When the offer was made, I accepted it. This was the man who Stain had intended to work with after all.

There I am standing in the midst of a dungy, underground bar, facing the man. It seems he wasn't pleased by my presence, as he then opens his mouth.

“Kurogiri, warp them away.” Crusty orders the Smokescreen. “It’s like the two types I hate the most are here, a brat and a guy with no manners.” the handy-man points towards me as he finishes speaking.

Who the fuck does he think he is? My left eye twitches as Giran and the smokey-guy start convincing the whiny blue-haired child to let me and a girl still in her teens, clad in a uniform join the LOV. The look of bloodlust in her eyes is unnerving. She introduces herself as Toga Himiko, and then suddenly proclaims she wants to kill Stain. What in the actual fuck?

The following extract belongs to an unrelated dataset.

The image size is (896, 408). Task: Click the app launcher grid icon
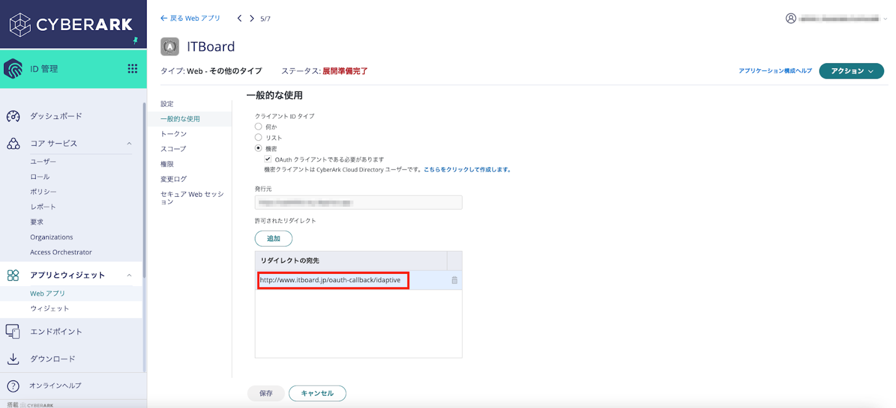coord(132,69)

Giran makes me introduce myself, and for the first time in those years that I had been a vigilante, I was finally able to say it.

“Dabi. I go by Dabi now.”

Crusty decides to irritate the fuck out of me even more.

“No good,” he growls. “I want your real name.”

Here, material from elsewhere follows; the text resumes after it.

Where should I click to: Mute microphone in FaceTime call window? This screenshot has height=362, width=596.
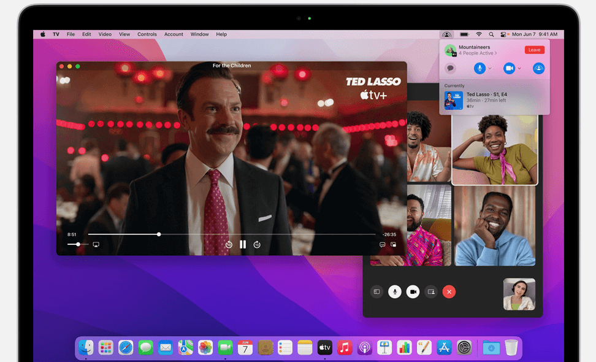coord(395,292)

My left eye is twitching dangerously fast at this point.

“You’ll know it when you need to,” my voice is funnily calm and low. “I only wish to bring Stain’s ideals into reality. It’s why I am here. Till then, fuck off.”

That seems to push his buttons and before I know it, he is pouncing towards me, hand outstretched. I know exactly what the brat is capable of, and am about to use my fire, when Smokey Joe uses his quirk to create portals, our hands now hovering in the air away from us.

“I advise acceptance, not rejection, Tomura.” he says and the man-child huffs and walks out of the bar room that we are in. Hmm. I like the Smokescreen.

That day as I joined the League, I didn’t know if it was destiny or not. All I do know is that it was about to lead me back, back to him, in one way or another.

And I would be ready to take them all down.